My neighborhood is also being subjected to another form of White intrusion into my mixed-blessing hometown: TOURISTS. And these tourists are mostly White. Mostly Euro-Trash whites in my neighborhood--those who come overhere to SHOP! Though, too, there are tons of these White tourists coming up here from the cornfields of Iowa or the backwoods of Maine flocking here to ride a diesel-spewing double-decker (the lower deck is not used) bus up and down Fifth Avenue and then go see a Broadway revival starring some American Idol reject or a downward-headed Hollywood celebrity--paying over $100 a ticket to see a revival of "Guys and Dolls." God. Or to see the 8,000th staging of Disney's "Lion King," a White woman's view of anthropomorphized African animals. Disney's cartoons have always been based on JUNGLE themes, right out of Kipling's Jungle Stories--and Hollywood once loved Kipling's Jungle Stories--Sabu of the Jungle; Sheena of the Jungle; Tarzan of the Jungle. Disney, yes, has always loved animating jungle animals--and at one time, Disney's Jungle movies had big-lipped, darkie-looking, Black Sambos in their Dark Continent jungles--Sambo turning lions and tigers into butter for his pancakes--his Aunt Jemima pancakes. Interesting to note that the only humans in Disney's old Jungle cartoons were the Black Sambos. Was Walt Disney agreeing with our Constitution that Blacks were only 1/5 humans? On the other hand, Mickey Mouse and his permanent girlfriend Minnie are Black--where Michael Jackson got his white glove thing from you think?
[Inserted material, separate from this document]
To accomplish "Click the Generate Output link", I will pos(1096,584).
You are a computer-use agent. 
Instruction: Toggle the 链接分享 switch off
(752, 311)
In other words, how fucking WHITE is DisneyWorld, whether in Anaheim, California (a rightwing political hotbed), Orlando, Florida (another rightwing hotbed), or New York City--where our Times Square-Theater district has been invaded and occupied by Disney and Warner Brothers and Disney's American Broadcasting Company and showbiz people's gaudily designed Tokyo-style restaurants and entertainment venues and sneaker stores and trendy youthy rip-off stores.
We are all Bozos on this bus...so, hey, all you Bozos, honk your beezers and flap your shoes!